On September 11, 2001, the United States suffered the worst terrorist attack in its history. From the Pentagon and the World Trade Center to a field outside of Shanksville, Pennsylvania, the attacks claimed 3,400 lives. The events of that day also ushered in a new era in U.S. foreign policy—an era that would result in thousands more U.S. deaths for decades to come.

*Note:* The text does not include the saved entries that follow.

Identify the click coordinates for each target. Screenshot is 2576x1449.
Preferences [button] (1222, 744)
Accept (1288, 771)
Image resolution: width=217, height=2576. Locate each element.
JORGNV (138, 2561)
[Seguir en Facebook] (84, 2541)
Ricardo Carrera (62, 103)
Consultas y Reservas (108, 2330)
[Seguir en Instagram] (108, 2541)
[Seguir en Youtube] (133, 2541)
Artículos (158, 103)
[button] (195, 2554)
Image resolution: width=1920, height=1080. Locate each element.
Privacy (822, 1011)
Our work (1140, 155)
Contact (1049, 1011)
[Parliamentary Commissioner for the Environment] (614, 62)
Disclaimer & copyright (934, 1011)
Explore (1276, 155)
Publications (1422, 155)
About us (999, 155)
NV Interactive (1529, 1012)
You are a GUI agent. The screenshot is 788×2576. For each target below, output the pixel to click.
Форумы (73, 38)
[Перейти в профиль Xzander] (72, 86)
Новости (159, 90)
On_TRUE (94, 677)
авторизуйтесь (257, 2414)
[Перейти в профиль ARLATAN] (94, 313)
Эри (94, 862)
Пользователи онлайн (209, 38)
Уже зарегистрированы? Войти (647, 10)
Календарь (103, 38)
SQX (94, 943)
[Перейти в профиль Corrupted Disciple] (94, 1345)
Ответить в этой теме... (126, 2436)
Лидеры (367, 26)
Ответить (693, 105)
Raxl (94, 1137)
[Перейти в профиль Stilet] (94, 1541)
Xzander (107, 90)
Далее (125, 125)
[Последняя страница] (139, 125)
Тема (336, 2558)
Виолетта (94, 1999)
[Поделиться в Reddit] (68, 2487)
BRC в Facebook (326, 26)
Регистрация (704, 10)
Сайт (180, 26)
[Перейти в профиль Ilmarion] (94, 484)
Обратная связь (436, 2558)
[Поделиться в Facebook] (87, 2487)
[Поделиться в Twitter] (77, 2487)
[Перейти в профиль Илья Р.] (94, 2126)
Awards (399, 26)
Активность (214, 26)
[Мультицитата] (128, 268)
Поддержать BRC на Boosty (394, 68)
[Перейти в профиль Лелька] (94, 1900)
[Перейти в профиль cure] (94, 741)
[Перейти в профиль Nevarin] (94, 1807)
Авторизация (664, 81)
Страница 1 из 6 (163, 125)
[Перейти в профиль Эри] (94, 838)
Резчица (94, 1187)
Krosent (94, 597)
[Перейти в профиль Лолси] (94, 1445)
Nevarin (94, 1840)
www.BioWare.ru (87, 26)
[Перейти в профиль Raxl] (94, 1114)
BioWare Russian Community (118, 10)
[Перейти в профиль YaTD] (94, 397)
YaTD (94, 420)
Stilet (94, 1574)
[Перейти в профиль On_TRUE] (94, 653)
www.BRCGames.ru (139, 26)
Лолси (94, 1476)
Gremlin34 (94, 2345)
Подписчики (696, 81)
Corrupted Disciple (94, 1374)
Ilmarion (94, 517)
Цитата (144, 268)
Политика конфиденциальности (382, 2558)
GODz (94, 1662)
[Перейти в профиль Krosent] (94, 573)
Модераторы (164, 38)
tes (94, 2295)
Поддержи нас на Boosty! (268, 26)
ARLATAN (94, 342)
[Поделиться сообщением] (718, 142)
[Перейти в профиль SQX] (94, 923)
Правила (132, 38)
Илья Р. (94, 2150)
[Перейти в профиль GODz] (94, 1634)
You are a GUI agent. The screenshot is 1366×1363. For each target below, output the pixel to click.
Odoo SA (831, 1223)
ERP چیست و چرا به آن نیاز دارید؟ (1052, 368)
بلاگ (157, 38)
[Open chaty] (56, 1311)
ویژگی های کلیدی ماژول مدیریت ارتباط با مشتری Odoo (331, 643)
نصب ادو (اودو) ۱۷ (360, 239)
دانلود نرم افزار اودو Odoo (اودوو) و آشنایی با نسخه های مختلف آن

Less than a month after the September 11 attacks, the war on terror began when US and NATO allies launched military strikes in Afghanistan. Then, in 2003, the war on terror escalated further when the US launched an invasion of Iraq.
Although the ongoing war on terror achieved several goals, including the assassination of al-Qaeda leader Osama Bin Laden and regime change in Iraq, the results came at a heavy price. Since the first American was killed in Afghanistan in October 2001, nearly 6,900 Americans – serving in military, intelligence and civilian capacities – from all 50 countries have died in the wars in Iraq and Afghanistan.
According to reports, 40 New Hampshire people died in the wars in Iraq and Afghanistan over the past two decades, accounting for 0.6% of all deaths in the 50 states. Of these deaths, 23 were related to the war in Iraq and the remaining 17 to the war in Afghanistan. Not all those reported killed in these wars died in combat situations. Some of the deaths listed were caused by accidents such as plane crashes, as well as friendly fires, disease, and suicide.
New Hampshire is home to 17,199 veterans who served in the post-9/11 era, according to estimates from the US Census Bureau’s 2021 American Community Survey.
All death dates in this story were compiled by iCasualties, a website that tracks the death toll in the post-9/11 wars.